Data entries
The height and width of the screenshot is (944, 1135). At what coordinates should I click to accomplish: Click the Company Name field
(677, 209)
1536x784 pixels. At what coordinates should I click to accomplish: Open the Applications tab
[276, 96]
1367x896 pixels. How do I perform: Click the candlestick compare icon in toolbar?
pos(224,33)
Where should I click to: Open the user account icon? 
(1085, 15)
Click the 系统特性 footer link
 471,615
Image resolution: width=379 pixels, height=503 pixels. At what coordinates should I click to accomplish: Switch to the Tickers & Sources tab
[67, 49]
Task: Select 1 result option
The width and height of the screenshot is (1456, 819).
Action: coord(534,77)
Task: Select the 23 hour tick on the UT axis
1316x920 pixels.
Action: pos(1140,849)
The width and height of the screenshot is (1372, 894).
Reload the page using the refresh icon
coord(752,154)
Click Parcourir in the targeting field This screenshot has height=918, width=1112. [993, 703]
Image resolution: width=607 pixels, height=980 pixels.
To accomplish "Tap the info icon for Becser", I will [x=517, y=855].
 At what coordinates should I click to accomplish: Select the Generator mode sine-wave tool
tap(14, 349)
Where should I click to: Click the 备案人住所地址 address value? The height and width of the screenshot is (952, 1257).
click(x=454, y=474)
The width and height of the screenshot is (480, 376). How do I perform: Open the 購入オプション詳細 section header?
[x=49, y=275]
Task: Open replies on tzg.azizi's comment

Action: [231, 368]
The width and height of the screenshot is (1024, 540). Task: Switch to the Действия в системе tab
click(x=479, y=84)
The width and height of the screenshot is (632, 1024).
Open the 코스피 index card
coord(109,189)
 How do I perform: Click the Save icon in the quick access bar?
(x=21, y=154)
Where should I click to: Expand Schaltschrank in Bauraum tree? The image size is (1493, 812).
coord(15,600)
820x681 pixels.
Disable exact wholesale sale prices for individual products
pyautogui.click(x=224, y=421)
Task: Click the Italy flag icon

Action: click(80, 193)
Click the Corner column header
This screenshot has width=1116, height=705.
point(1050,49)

#### TASK INSTRUCTIONS:
A word-for-word copy of the data is what should be returned.

#### THE ANSWER:
The height and width of the screenshot is (944, 1135). At what coordinates should I click to accomplish: Click the Company Name field
(677, 209)
1536x784 pixels. At what coordinates should I click to accomplish: Open the Applications tab
[276, 96]
1367x896 pixels. How do I perform: Click the candlestick compare icon in toolbar?
pos(224,33)
Where should I click to: Open the user account icon? 
(1085, 15)
Click the 系统特性 footer link
 471,615
Image resolution: width=379 pixels, height=503 pixels. At what coordinates should I click to accomplish: Switch to the Tickers & Sources tab
[67, 49]
Task: Select 1 result option
The width and height of the screenshot is (1456, 819).
Action: coord(534,77)
Task: Select the 23 hour tick on the UT axis
1316x920 pixels.
Action: pos(1140,849)
The width and height of the screenshot is (1372, 894).
Reload the page using the refresh icon
coord(752,154)
Click Parcourir in the targeting field This screenshot has height=918, width=1112. [993, 703]
Image resolution: width=607 pixels, height=980 pixels.
To accomplish "Tap the info icon for Becser", I will [x=517, y=855].
 At what coordinates should I click to accomplish: Select the Generator mode sine-wave tool
tap(14, 349)
Where should I click to: Click the 备案人住所地址 address value? The height and width of the screenshot is (952, 1257).
click(x=454, y=474)
The width and height of the screenshot is (480, 376). How do I perform: Open the 購入オプション詳細 section header?
[x=49, y=275]
Task: Open replies on tzg.azizi's comment

Action: [231, 368]
The width and height of the screenshot is (1024, 540). Task: Switch to the Действия в системе tab
click(x=479, y=84)
The width and height of the screenshot is (632, 1024).
Open the 코스피 index card
coord(109,189)
 How do I perform: Click the Save icon in the quick access bar?
(x=21, y=154)
Where should I click to: Expand Schaltschrank in Bauraum tree? The image size is (1493, 812).
coord(15,600)
820x681 pixels.
Disable exact wholesale sale prices for individual products
pyautogui.click(x=224, y=421)
Task: Click the Italy flag icon

Action: click(80, 193)
Click the Corner column header
This screenshot has width=1116, height=705.
point(1050,49)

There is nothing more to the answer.